-- Supplied information follows --

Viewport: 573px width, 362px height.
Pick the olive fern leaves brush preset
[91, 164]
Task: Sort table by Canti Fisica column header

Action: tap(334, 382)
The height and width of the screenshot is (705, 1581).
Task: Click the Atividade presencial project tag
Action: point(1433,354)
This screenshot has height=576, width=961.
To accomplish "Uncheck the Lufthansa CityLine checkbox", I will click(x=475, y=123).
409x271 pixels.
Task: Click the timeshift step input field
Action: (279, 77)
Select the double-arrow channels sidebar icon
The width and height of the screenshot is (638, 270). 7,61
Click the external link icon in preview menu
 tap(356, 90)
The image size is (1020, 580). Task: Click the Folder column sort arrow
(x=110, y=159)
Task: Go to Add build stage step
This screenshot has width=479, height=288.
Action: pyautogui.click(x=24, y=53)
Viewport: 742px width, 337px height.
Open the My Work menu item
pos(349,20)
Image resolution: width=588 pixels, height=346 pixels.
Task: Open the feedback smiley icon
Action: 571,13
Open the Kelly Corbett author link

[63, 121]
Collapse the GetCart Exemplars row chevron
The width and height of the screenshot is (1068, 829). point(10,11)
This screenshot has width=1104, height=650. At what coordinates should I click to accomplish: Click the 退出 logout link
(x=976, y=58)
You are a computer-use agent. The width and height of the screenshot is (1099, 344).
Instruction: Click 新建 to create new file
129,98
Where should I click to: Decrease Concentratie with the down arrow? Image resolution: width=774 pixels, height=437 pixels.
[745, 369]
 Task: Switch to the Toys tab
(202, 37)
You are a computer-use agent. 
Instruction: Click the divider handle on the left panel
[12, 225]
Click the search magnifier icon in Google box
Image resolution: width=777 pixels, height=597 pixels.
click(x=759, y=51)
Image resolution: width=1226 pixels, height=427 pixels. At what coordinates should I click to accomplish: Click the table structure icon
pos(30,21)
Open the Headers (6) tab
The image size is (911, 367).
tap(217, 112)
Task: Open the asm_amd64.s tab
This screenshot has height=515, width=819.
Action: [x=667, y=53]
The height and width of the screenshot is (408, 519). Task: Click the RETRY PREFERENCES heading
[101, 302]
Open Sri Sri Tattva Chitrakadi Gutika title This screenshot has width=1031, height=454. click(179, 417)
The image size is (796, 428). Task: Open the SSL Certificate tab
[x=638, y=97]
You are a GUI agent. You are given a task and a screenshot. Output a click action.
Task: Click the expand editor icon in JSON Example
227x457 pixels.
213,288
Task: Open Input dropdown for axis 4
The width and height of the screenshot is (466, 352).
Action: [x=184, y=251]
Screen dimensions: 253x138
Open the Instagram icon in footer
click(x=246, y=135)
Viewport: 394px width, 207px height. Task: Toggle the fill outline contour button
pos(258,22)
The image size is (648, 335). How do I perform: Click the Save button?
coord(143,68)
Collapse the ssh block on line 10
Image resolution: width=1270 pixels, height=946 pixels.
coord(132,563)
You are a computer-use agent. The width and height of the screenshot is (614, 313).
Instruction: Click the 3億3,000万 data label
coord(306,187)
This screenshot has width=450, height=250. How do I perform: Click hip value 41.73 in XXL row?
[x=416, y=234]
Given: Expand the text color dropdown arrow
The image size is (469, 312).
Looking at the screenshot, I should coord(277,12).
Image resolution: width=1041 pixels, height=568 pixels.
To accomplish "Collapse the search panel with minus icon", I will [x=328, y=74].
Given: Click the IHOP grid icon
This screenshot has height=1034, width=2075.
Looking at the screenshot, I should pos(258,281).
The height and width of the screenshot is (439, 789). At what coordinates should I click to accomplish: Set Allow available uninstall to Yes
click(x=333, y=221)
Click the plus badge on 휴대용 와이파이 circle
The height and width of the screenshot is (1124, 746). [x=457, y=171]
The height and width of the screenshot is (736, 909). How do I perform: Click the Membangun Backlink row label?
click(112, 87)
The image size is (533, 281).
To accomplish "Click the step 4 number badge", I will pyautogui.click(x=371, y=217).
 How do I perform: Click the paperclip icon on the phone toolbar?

-- Supplied information concluded --

Exercise aim:
What is needed is an exact copy of the lines from the one containing "This screenshot has width=450, height=250." through the final line of the data, both included, and nothing more.

Answer below:
This screenshot has width=450, height=250. How do I perform: Click hip value 41.73 in XXL row?
[x=416, y=234]
Given: Expand the text color dropdown arrow
The image size is (469, 312).
Looking at the screenshot, I should coord(277,12).
Image resolution: width=1041 pixels, height=568 pixels.
To accomplish "Collapse the search panel with minus icon", I will [x=328, y=74].
Given: Click the IHOP grid icon
This screenshot has height=1034, width=2075.
Looking at the screenshot, I should pos(258,281).
The height and width of the screenshot is (439, 789). At what coordinates should I click to accomplish: Set Allow available uninstall to Yes
click(x=333, y=221)
Click the plus badge on 휴대용 와이파이 circle
The height and width of the screenshot is (1124, 746). [x=457, y=171]
The height and width of the screenshot is (736, 909). How do I perform: Click the Membangun Backlink row label?
click(112, 87)
The image size is (533, 281).
To accomplish "Click the step 4 number badge", I will pyautogui.click(x=371, y=217).
 How do I perform: Click the paperclip icon on the phone toolbar?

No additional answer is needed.